Folter, Flucht und Verdrängung. Chile zur Zeit der Pinochet-Diktatur. Mit Erhard Stackl, Lateinamerikanist, Buchautor und Journalist.
Gestaltung: Hanna Ronzheimer

Mit dem Militärputsch am 11. September 1973 begann das wohl dunkelste Kapitel der modernen chilenischen Geschichte. Über 3.000 Menschen kamen während der Pinochet-Diktatur in Chile durch Mord oder Folter ums Leben.
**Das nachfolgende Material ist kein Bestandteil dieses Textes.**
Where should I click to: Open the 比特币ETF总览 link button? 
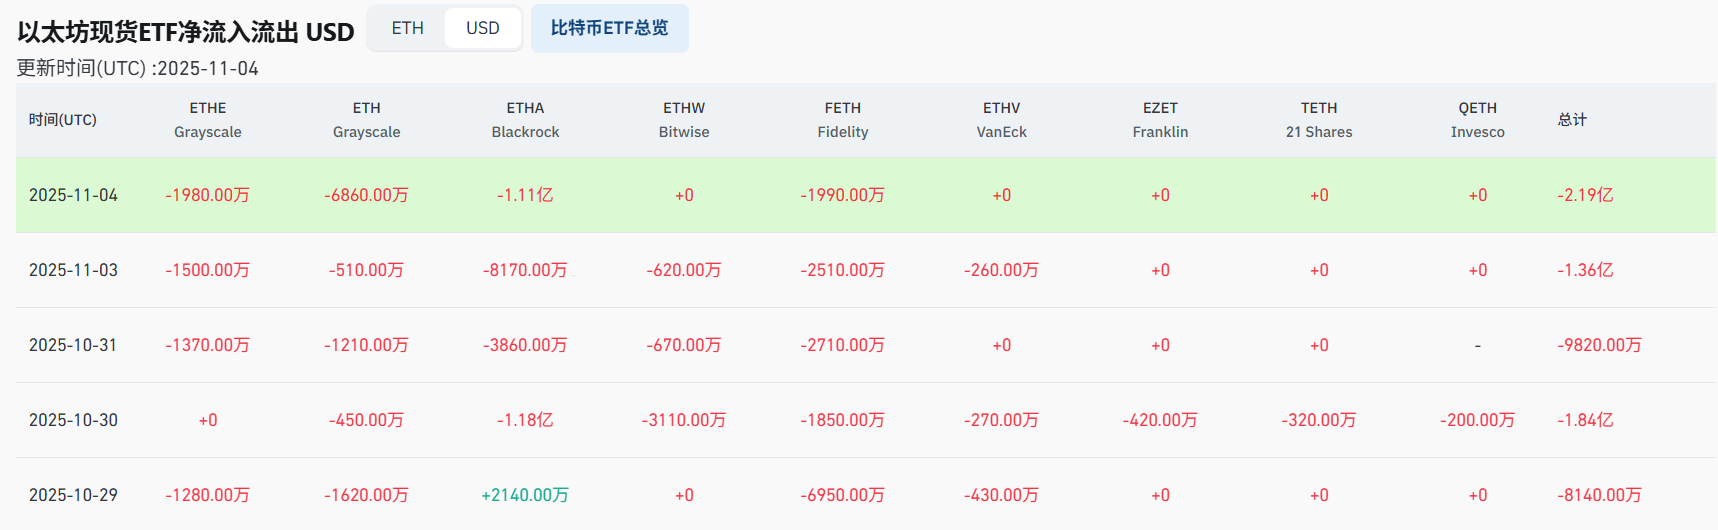pyautogui.click(x=609, y=28)
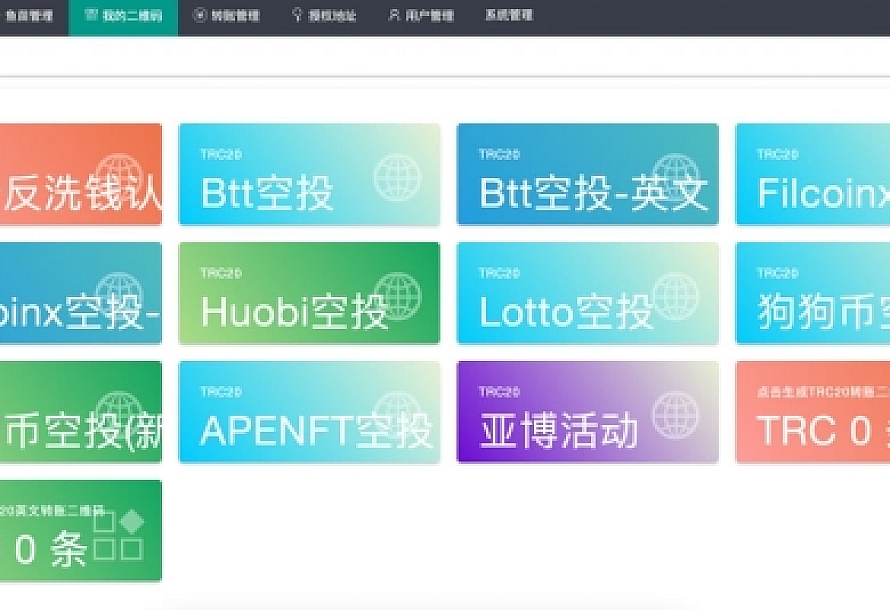The height and width of the screenshot is (610, 890).
Task: Select the blue oinx空投- card
Action: pyautogui.click(x=80, y=293)
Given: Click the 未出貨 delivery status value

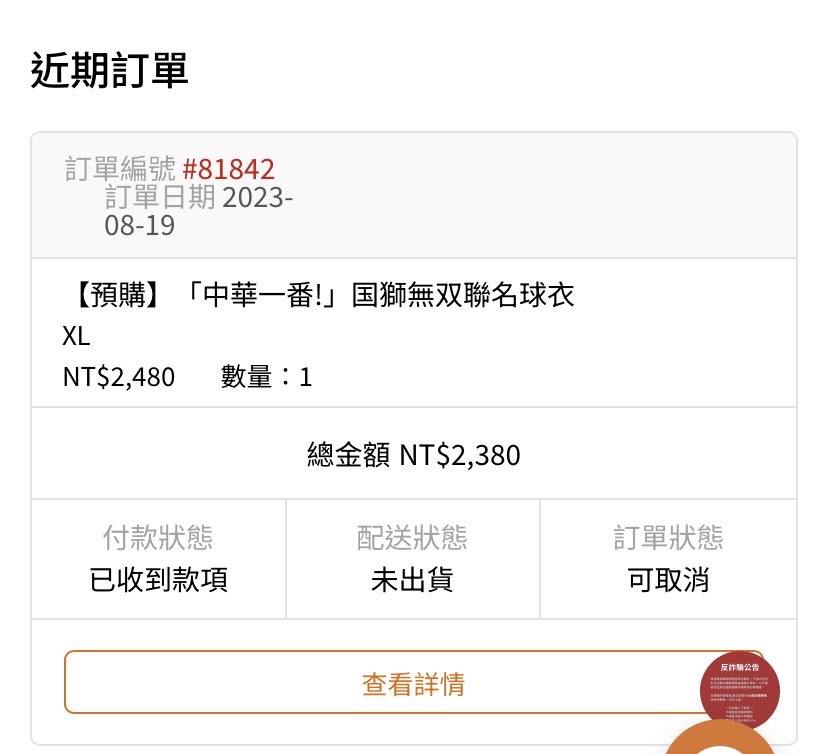Looking at the screenshot, I should tap(412, 580).
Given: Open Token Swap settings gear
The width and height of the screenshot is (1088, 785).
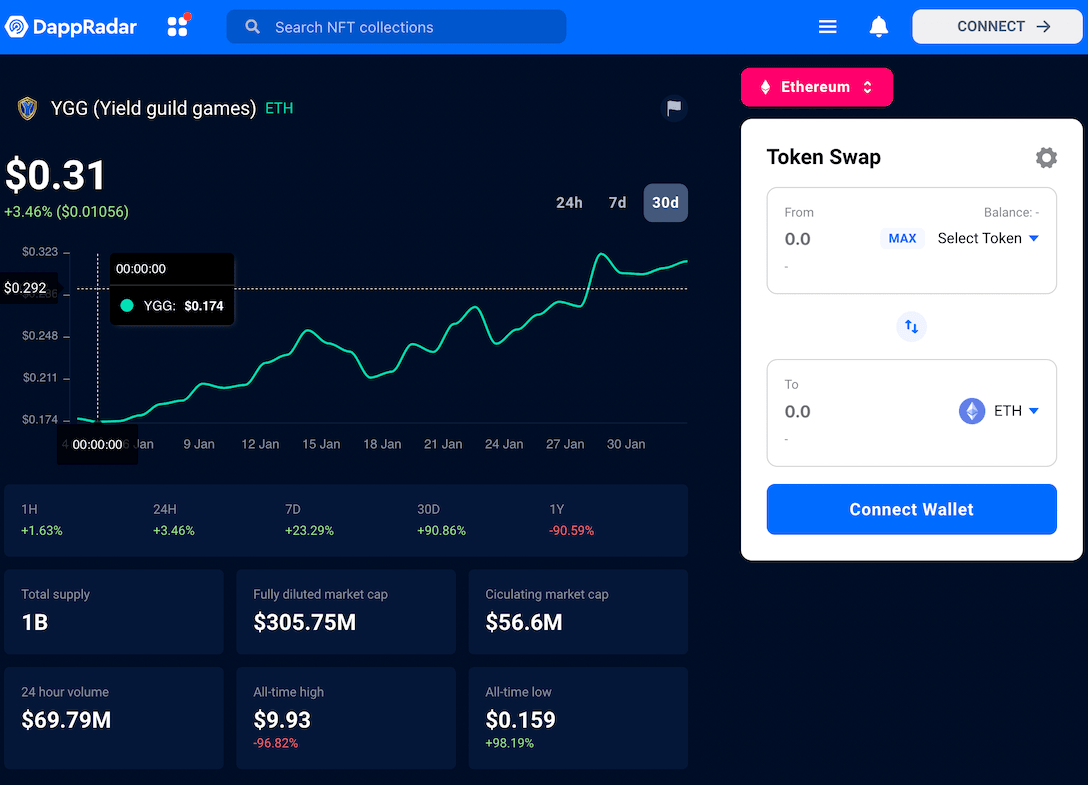Looking at the screenshot, I should (x=1046, y=157).
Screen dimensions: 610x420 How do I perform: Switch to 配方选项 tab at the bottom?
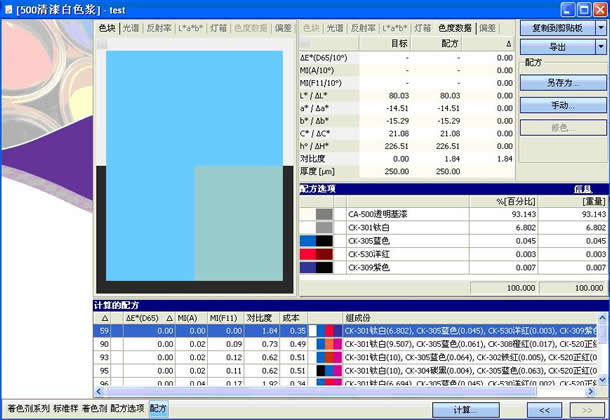tap(126, 409)
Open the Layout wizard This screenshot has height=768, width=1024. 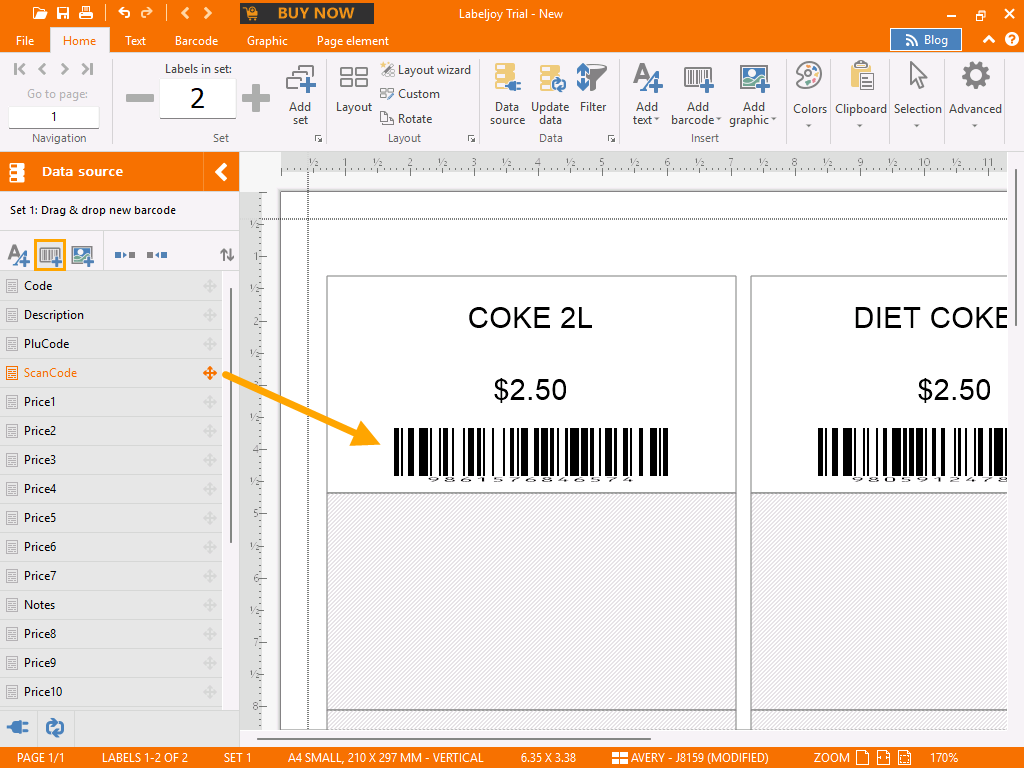(425, 70)
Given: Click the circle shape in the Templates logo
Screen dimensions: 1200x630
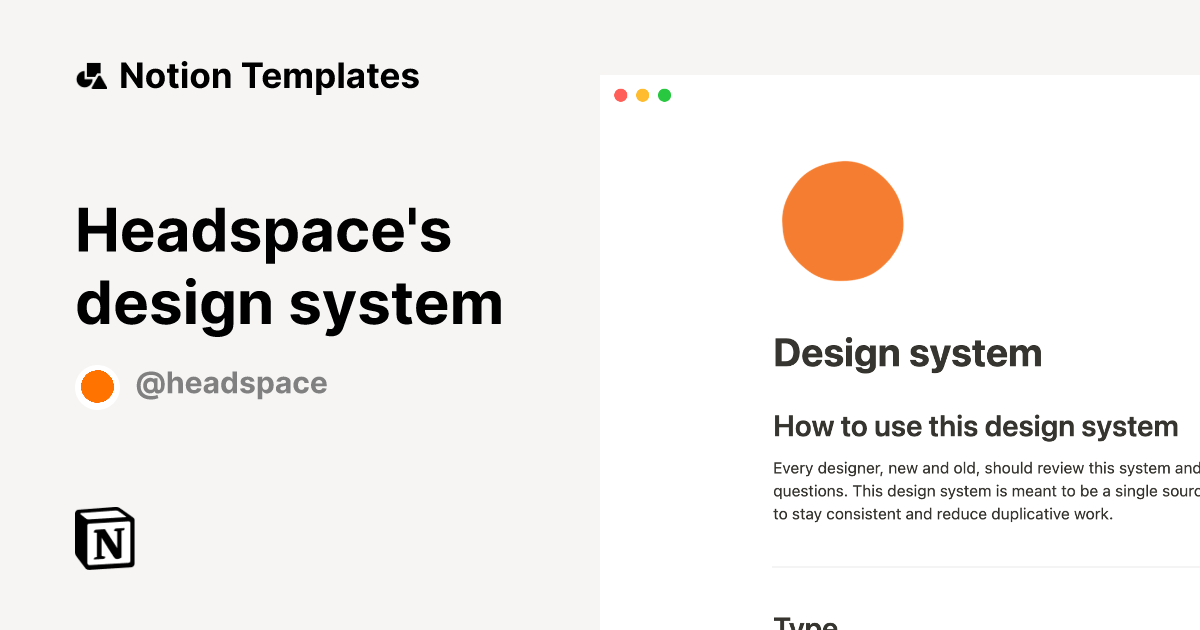Looking at the screenshot, I should (84, 79).
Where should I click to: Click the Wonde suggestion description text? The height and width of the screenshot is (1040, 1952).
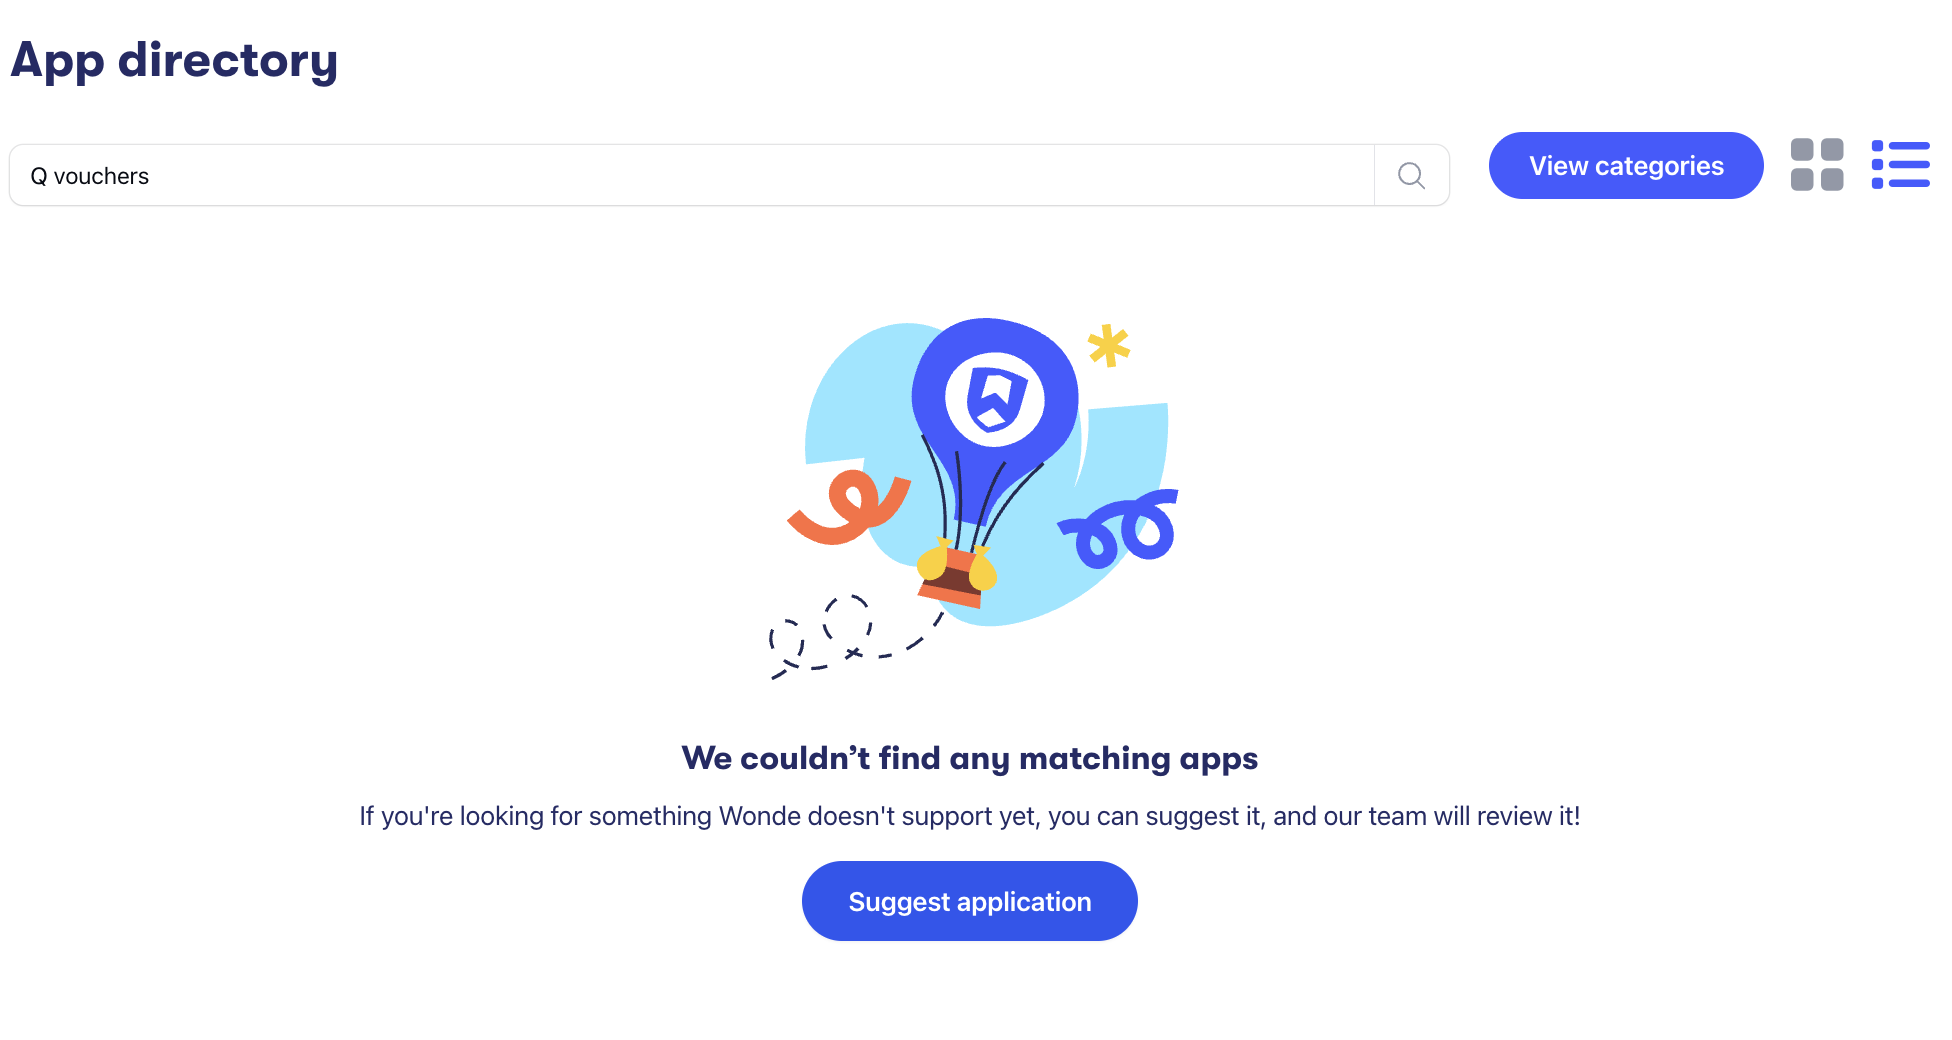click(969, 816)
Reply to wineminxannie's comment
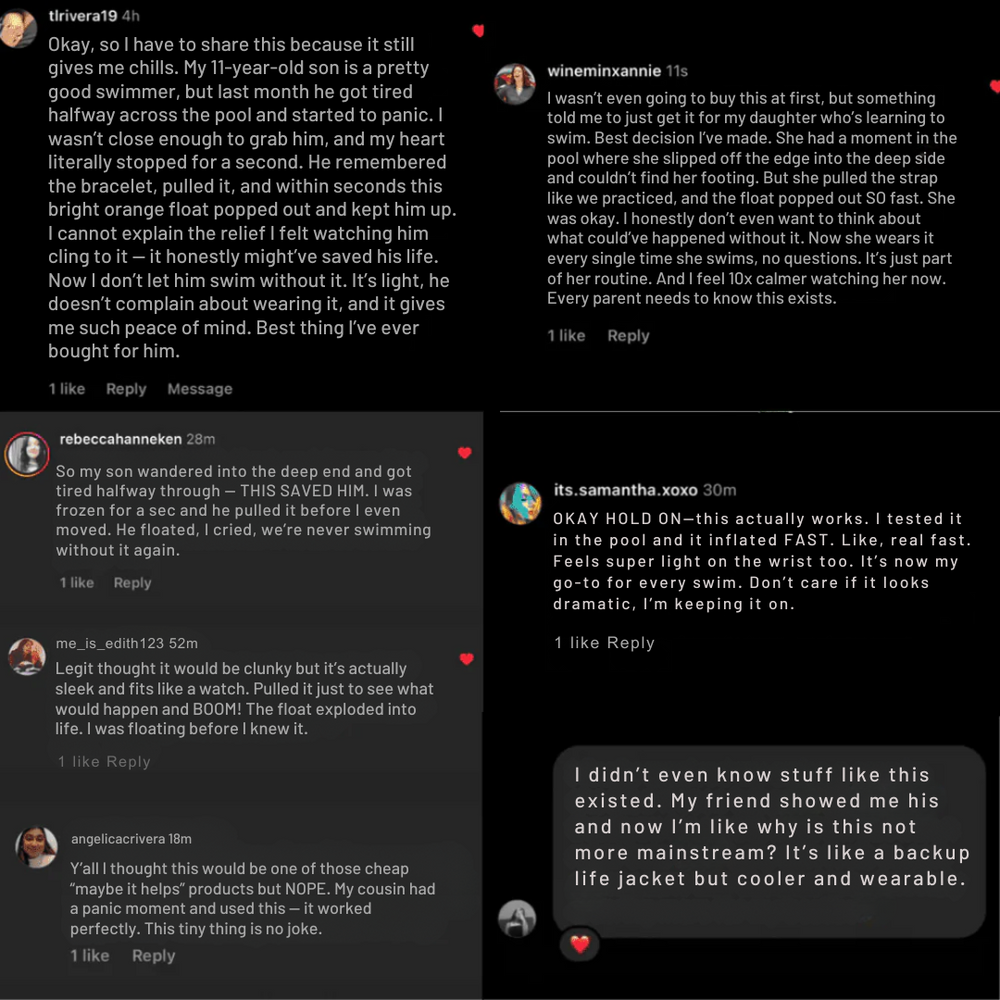The width and height of the screenshot is (1000, 1000). (x=628, y=335)
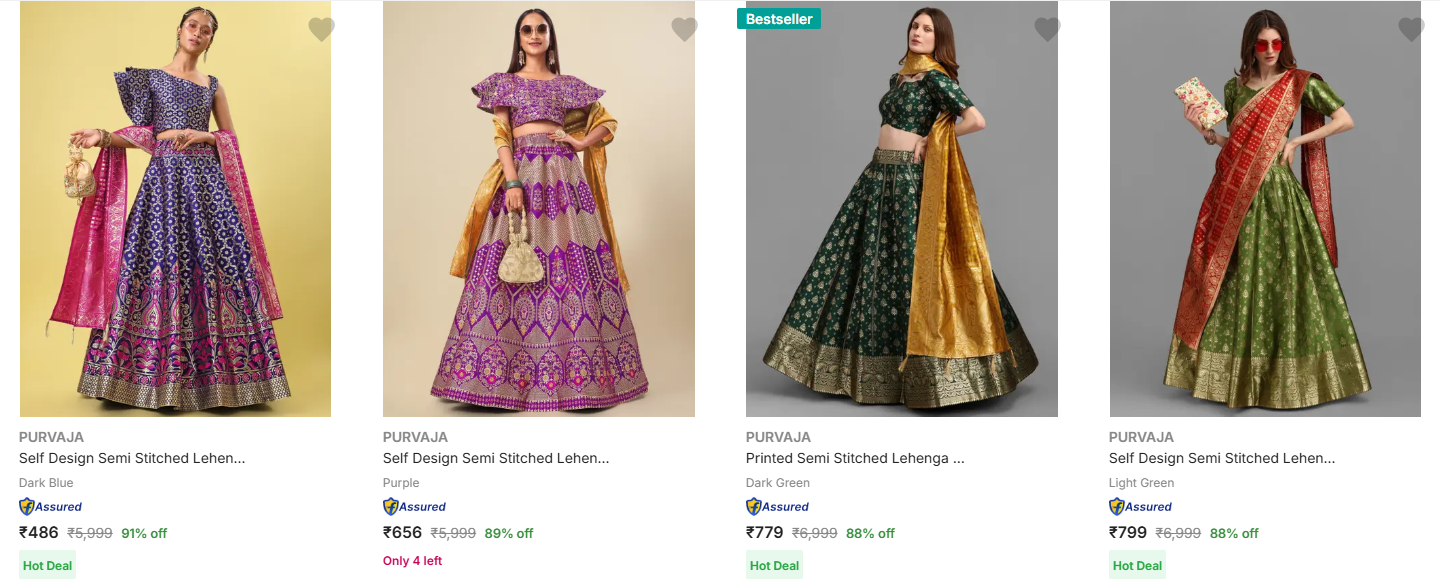
Task: Click Assured badge under Light Green lehenga
Action: [1140, 507]
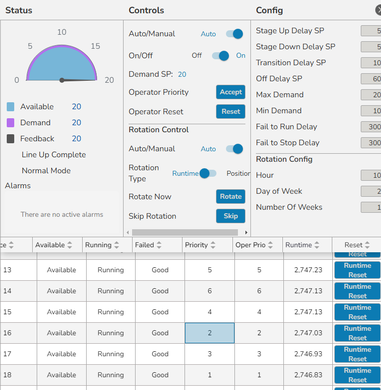The width and height of the screenshot is (381, 390).
Task: Toggle Rotation Type between Runtime and Position
Action: (208, 173)
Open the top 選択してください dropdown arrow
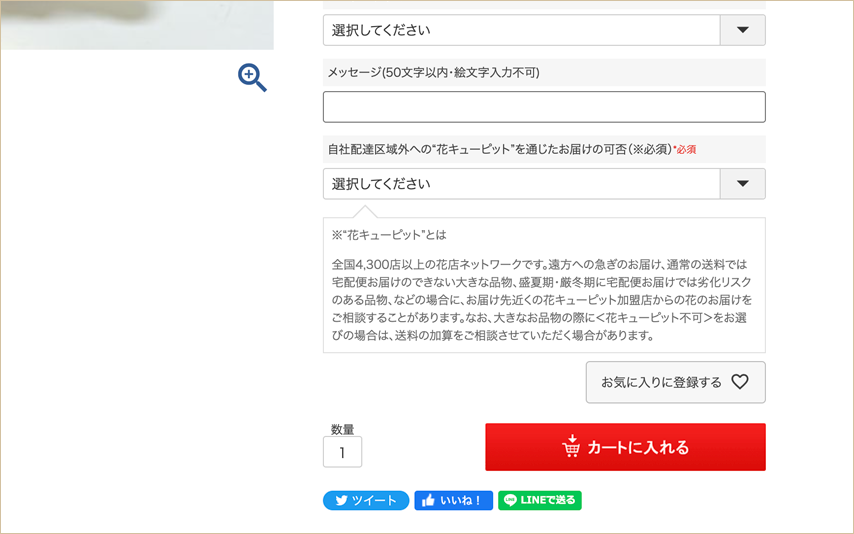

Über den Verbleib vieler Menschen, die zwischen 1973 und 1989 verschwunden sind, herrscht bis heute Unklarheit.

Mit amerikanischer Hilfe stürzte das chilenische Militär den demokratisch gewählten, sozialistischen Präsidenten Salvador Allende und etablierte in kürzester Zeit eine Herrschaft der Angst und Brutalität, gepaart mit einer radikalen Hinwendung zur neoliberalen Marktwirtschaft. Eine Militärjunta besetzte sämtliche staatliche Einrichtungen und funktionierte öffentliche Gebäude zu Folterlagern um. Oberster Machthaber wurde General Augusto Pinochet. Oppositionelle und Anhänger Allendes wurden verhaftet, gefoltert und ermordet. Tausende Chilenen flohen ins Ausland oder wurden des Landes verwiesen. Zwischen 1.500 und 2.000 Chilenen emigrierten in der Zeit des Pinochet-Regimes nach Österreich.

Eine bedeutende Rolle als Ort der politischen Folter spielte die Colonia Dignidad. Die totalitäre Sektengemeinschaft hatte sich von Deutschland nach Chile abgesetzt, um Vorwürfen des Kindesmissbrauchs zu entgehen. Colonia Dignidad-Chef und Gründer Paul Schäfer ließ nicht nur eigene Mitglieder brutal misshandeln, sondern setzte auch auf eine enge Zusammenarbeit mit dem Pinochet-Regime. Hier wurden politische Gefangene auf besonders perfide und systematische Weise gefoltert.

Bei einer Volksabstimmung am 5. Oktober 1988 entschied sich die chilenische Bevölkerung gegen Pinochet und damit für ein Ende der Diktatur. Bei den ersten freien Wahlen am 14. Dezember 1989 gewann der Christdemokrat Patricio Aylwin. Er löste Pinochet am 11. März 1990 als Präsident ab.

Viele Verbrechen aus der Zeit Pinochets sind bis heute ungeklärt geblieben. Lange Zeit beherrschte Schweigen und Verdrängung das gesellschaftliche Klima. Erst in jüngster Zeit lassen sich eine Wende in der Erinnerungskultur und der Wille zur Aufarbeitung der Vergangenheit erkennen.